> 本文抜粋:
20050930

以下の記事を読んだ。
・ラリー・エリソン率いるOracle(オラクル)が、細分化して過当競争の状況にあるソフトウェア業界の整理統合に乗り出している。これはほぼ1世紀前のJ.P.Morganの行動に類似している。モルガンの場合は、製鉄会社や鉄道会社などを不況時に安く買い集め統合したが、エリソンはこれと同じことをソフトウェア業界で行っているのだ。同氏は以前よりソフトウェア業界も、他の業界と同様に成熟化と同時に整理統合が避けられないと述べていた。もちろんオラクルではなくマイクロソフトが同じことを行ってもよいのだが、その場合は独禁法の問題が生じる。またオラクルのほうがシリコンバレーの企業には受け入れられやすいという面もある。


・受刑者が余命幾ばくもないと判断された際に、仮釈放を認めるべきか否か。この問題は受刑者の高齢化が急速に進むにつれて大きな問題となっている。刑罰の厳格化により刑期が長期化していることが受刑者の高齢化の背景にある。また犯罪を犯して刑務所に入る人たちの多くは健康面でも問題を抱えていることが多く、病気にかかりやすいと見られている。刑務所内で治療を行うとなると、治療費は州政府が負担することになり、州財政を圧迫することになる。仮釈放すればこれらの財政負担は削減されるため、州によっては財政的な理由で仮釈放を認めることもある。

被害者の遺族の感情を考えると、余命幾ばくもないという理由で釈放するのは難しそうだ。

> 作業内容:
A - 本文抜粋によると、J.P.モルガンは不況時にどのような会社を安く買い集めて統合したか。
B - 本文抜粋の最後の一文に続けて、その先を書け。

(保存された項目)

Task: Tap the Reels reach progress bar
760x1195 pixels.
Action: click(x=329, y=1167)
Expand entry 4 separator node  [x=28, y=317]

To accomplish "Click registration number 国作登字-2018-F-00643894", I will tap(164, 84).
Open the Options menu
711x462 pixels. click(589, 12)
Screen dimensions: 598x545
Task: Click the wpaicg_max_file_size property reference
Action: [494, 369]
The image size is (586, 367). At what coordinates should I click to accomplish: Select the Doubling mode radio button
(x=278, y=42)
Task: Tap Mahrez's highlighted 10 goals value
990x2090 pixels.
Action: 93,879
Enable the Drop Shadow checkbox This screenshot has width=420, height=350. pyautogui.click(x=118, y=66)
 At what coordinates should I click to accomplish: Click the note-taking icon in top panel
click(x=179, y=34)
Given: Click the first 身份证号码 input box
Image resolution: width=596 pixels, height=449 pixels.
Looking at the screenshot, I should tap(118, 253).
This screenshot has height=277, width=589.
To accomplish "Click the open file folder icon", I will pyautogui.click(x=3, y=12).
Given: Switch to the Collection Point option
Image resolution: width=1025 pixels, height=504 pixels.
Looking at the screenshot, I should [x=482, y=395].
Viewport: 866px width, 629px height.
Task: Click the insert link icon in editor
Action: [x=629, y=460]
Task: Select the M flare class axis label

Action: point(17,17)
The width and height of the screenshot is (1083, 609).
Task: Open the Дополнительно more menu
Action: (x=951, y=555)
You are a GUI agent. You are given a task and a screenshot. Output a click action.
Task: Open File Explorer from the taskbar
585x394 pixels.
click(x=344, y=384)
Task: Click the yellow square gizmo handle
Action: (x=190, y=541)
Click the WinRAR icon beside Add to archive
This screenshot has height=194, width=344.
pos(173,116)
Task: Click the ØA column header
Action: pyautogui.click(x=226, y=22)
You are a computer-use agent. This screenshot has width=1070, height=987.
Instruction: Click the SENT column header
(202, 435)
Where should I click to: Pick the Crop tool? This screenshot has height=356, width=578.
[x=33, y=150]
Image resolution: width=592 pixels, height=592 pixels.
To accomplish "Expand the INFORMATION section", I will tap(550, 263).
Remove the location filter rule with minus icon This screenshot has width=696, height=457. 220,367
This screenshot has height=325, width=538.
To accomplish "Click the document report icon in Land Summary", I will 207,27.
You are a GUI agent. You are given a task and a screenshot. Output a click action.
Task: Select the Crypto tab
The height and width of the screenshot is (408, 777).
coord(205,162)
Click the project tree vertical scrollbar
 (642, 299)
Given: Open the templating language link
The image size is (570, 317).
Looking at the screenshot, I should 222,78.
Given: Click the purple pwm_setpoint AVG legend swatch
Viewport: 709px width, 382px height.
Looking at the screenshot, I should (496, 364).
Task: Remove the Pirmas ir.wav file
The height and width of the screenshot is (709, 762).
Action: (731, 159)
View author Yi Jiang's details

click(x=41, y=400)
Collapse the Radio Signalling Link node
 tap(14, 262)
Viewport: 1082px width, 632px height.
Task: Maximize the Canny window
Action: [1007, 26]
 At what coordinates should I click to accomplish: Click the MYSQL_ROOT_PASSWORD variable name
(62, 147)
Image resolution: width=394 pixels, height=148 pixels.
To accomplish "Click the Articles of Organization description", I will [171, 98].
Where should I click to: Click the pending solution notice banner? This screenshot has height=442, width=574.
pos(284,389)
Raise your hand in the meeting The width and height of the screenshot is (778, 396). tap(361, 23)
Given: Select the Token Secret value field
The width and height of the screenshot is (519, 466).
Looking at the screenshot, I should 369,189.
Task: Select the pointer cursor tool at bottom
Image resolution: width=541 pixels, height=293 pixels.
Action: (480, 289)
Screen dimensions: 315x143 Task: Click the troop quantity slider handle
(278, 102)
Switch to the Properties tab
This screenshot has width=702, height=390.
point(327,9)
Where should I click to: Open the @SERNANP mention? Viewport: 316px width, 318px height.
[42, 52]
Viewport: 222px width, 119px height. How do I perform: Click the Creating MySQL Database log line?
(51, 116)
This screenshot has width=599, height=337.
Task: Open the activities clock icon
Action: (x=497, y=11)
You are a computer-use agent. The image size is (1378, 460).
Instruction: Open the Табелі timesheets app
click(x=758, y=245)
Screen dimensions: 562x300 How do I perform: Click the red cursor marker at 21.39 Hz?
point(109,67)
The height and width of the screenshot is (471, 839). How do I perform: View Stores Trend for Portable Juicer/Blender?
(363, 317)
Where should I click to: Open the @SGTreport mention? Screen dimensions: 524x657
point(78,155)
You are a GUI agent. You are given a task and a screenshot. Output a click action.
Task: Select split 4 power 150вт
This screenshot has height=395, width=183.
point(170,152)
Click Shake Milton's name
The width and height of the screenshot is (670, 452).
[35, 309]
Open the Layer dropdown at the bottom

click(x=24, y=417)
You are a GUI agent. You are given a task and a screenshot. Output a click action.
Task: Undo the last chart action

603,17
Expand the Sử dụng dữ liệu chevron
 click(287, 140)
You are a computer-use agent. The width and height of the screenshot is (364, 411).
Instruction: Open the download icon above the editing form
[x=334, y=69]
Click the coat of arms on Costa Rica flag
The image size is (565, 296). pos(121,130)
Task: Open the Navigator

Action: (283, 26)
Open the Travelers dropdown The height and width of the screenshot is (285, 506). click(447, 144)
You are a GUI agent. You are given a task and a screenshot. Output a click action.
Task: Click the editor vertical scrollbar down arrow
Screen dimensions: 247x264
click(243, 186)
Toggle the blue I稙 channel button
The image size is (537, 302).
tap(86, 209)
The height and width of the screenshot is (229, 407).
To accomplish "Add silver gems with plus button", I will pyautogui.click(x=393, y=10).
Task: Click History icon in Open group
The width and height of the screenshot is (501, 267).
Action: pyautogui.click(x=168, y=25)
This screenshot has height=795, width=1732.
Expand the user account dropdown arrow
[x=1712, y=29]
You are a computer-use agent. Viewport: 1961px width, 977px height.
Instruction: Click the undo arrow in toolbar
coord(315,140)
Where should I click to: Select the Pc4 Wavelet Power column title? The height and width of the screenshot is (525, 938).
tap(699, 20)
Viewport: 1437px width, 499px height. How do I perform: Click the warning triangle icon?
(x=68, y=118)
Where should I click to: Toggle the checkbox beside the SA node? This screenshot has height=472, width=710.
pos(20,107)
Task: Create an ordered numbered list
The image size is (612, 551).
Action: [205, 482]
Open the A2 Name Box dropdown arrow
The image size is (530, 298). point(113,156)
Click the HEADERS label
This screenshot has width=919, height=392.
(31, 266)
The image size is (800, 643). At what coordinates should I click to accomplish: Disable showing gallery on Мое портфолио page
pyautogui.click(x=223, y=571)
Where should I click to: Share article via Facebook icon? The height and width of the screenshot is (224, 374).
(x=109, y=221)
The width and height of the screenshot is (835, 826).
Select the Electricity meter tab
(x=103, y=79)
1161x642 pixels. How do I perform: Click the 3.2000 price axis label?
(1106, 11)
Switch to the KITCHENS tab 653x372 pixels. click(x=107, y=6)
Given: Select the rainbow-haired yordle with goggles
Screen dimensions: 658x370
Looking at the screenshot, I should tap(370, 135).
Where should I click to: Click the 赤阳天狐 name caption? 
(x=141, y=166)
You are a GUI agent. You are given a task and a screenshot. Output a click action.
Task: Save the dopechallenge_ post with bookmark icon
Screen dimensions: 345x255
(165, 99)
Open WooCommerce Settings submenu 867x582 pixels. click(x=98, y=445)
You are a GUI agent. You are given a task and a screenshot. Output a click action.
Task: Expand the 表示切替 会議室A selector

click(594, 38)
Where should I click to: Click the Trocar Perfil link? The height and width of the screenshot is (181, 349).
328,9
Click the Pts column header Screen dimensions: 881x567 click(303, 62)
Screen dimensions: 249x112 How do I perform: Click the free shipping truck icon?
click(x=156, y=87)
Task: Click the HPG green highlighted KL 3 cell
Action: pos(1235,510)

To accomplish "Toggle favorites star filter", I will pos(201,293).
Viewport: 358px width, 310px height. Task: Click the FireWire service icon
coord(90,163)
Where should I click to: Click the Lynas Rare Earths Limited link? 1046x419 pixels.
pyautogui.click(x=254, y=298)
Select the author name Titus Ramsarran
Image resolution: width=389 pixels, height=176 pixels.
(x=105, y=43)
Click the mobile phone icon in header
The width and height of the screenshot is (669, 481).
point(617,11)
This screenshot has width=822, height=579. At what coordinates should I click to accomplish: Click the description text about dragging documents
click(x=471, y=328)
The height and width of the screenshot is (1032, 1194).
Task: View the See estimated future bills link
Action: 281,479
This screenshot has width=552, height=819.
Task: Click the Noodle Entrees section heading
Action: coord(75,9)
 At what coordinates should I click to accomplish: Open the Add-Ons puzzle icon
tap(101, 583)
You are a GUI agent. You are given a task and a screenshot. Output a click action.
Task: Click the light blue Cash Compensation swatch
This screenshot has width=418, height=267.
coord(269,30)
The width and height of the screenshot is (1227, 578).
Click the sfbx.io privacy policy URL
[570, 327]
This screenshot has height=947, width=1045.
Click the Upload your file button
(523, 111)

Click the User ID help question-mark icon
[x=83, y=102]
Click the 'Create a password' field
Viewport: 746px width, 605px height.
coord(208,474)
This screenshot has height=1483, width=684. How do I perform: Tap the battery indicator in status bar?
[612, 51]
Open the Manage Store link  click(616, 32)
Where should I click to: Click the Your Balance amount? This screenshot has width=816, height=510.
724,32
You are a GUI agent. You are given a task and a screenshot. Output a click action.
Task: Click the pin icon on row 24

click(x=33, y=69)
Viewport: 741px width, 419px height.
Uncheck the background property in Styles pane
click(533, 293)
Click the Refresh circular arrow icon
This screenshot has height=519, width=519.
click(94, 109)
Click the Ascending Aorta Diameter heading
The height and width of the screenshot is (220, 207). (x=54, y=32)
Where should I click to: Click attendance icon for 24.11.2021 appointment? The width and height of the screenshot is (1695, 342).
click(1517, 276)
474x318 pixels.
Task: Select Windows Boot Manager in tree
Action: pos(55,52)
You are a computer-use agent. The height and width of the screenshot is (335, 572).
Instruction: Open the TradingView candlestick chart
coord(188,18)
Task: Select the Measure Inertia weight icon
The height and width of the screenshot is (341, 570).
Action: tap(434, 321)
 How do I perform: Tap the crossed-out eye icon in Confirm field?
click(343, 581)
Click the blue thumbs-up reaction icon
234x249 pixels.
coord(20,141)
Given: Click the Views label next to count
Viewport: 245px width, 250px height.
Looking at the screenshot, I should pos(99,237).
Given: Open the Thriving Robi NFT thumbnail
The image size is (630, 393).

> 課題別の結果:
A - 製鉄会社や鉄道会社など。

B -
・台湾の2大航空会社であるChina AirlinesとEVA Airwaysは中国本土への就航の期待で株価が左右されることが多い。ただ現在は見通しは芳しくないことに加えて、燃料コストの上昇を嫌気して年初からは株価は下落している。この2社とも、貨物輸送で多くの売上を稼いでおり、ハイテクなどの製造拠点が台湾から中国本土に移転するにつれて、貨物取扱高も減少している。そのため中国への就航は非常に重要な問題である。今年の旧正月にはチャーター便の飛行が認められたことに加え、最近は欧州路線の飛行で中国上空を通過することも認められている。そのためこの2社が中国本土への就航ももうすぐではないかとの見方もある。ただし、認められたとしても、低価格の中国本土の航空会社が台湾に乗り入れてくることは避けられないため、価格競争が厳しくなるとの見方もある。


カトリーナの被害を受けて、2大慈善団体である救世軍(Salvation Army)と赤十字が被害者の支援を行っているが、救世軍が被害者からの信頼・感謝を独占している状況にある。救世軍は名称が示す通り軍隊のような組織形態であり、多くの従業員を抱えていることから、被害者に対して迅速で組織だった対応が可能であるのに対して、赤十字は対応の遅れが批判されている。救世軍は常設のシェルターで常に貧困者たちへの援助を行っており、援助に対するトレーニングを積んでいるのに対して、赤十字のボランティアは経験不足であり、援助活動でも役に立たないことが多い。中には自宅に帰ってしまうこともあるという。

赤十字は知っていても、救世軍はあまりなじみがない。スヌーピーの漫画に登場していたのを思い出した程度だ。


・売上の減少に苦しむ出版業界で新たな問題が登場してきた。ネットを通じて新古本(barely-used book)の販売が増加してきたためだ。もちろん古本販売は昔から存在していたが、ネットの普及により販売・購入が格段に容易になった。アマゾンではマーケットプレイスを利用して、新品と新古本が同じページで販売されている。そうなると価格の差が歴然と消費者に示されることになる。新刊として発売されて数日後には新古本として販売されることになる。売り手はすでに読んでしまった読者や、出版社から批評を書くために受け取った評論家、通常の書店(消費者から店頭で買い入れネットで転売する)などがある。出版業界の中には、新刊として発売されてから一定期間は新古本の販売ができないようにしてほしいとの要望が出ている。またアマゾンなどは販売価格の一定比率を出版社に提供し、著者にも利益を還元すべきだと主張している。

私もよくマーケットプレイスは利用するので、新刊書への影響が大きいことはよく分かる。共存共栄のためにも一定期間はマーケットプレイスへの登録ができないようにするのもいいかもしれない。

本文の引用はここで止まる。